──────── Source material ────────

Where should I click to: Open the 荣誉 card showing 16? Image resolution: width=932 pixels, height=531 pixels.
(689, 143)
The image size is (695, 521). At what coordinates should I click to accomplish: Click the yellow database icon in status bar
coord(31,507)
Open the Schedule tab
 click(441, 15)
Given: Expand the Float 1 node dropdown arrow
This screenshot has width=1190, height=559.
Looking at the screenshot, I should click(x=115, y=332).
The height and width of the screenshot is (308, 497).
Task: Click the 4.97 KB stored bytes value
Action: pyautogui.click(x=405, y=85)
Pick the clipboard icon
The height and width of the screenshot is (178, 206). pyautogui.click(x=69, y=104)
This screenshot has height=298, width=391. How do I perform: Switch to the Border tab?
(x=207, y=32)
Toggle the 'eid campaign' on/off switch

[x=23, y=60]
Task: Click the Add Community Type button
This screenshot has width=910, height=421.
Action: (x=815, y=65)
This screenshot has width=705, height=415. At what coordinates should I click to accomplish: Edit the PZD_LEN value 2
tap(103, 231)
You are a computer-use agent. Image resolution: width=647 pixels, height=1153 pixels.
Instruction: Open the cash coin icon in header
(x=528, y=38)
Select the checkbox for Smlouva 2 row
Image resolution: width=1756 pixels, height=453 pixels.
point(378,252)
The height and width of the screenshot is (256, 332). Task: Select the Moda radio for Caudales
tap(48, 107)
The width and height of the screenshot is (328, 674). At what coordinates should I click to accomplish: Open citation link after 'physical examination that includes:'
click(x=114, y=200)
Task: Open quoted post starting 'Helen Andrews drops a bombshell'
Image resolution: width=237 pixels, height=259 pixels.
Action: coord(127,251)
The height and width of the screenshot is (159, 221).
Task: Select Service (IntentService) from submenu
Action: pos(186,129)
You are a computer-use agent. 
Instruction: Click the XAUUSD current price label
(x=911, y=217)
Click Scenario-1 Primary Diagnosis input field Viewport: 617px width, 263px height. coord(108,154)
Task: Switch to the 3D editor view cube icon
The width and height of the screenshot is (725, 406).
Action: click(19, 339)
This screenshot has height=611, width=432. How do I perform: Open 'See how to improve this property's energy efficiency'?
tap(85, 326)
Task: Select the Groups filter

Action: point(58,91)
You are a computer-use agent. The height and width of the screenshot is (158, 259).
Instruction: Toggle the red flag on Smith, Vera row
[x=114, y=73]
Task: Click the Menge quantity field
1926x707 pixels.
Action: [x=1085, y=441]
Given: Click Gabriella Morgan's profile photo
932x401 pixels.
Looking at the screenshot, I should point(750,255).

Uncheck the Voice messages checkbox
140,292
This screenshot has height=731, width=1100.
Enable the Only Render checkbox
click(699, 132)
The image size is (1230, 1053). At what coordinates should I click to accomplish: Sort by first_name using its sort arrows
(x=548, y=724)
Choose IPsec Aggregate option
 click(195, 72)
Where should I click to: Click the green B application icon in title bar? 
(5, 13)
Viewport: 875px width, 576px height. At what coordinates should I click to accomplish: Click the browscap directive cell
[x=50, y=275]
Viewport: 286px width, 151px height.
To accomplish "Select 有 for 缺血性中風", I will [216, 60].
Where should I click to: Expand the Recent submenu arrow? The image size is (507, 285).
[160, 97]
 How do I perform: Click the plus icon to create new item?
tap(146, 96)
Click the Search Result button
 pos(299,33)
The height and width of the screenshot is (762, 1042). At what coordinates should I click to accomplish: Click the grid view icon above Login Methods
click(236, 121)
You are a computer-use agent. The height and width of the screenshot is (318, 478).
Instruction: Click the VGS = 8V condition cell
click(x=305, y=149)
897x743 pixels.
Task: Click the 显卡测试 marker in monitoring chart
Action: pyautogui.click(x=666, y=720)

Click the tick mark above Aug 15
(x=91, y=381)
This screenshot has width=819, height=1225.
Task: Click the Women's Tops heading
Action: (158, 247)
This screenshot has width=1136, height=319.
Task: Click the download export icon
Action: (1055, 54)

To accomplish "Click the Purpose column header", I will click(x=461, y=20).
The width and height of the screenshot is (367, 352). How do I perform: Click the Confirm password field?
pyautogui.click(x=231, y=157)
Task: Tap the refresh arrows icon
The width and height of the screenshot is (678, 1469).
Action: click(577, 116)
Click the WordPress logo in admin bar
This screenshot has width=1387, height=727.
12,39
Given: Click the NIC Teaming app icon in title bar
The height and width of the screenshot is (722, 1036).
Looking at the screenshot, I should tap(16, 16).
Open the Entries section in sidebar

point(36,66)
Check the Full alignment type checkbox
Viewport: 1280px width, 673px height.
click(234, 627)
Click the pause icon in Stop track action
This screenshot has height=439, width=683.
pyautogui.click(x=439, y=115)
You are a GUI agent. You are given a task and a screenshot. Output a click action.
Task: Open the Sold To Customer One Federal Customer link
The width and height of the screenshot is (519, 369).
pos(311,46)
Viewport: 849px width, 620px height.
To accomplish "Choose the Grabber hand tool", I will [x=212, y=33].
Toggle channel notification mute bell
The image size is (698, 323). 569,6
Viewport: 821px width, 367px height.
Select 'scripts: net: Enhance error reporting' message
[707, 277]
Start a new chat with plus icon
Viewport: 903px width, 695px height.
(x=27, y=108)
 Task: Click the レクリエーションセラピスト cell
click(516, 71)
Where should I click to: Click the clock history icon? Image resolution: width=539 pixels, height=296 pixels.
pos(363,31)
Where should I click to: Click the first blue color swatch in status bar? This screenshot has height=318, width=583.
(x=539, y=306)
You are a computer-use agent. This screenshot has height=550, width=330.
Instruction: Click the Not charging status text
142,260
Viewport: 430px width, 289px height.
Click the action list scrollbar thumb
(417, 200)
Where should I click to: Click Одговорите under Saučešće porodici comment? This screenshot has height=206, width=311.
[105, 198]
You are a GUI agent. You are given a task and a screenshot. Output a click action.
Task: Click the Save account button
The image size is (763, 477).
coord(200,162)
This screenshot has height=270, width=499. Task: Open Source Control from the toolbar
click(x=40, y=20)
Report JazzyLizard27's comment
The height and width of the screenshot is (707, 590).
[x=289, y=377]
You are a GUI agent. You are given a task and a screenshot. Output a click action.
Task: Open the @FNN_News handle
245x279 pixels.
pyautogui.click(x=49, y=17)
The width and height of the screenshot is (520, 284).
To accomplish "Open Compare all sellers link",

────────

• _Task to carry out_
Extract every line from the one with "245x279 pixels." down to the final line above, both included, exactly as written.

• _Task answer_
245x279 pixels.
pyautogui.click(x=49, y=17)
The width and height of the screenshot is (520, 284).
To accomplish "Open Compare all sellers link",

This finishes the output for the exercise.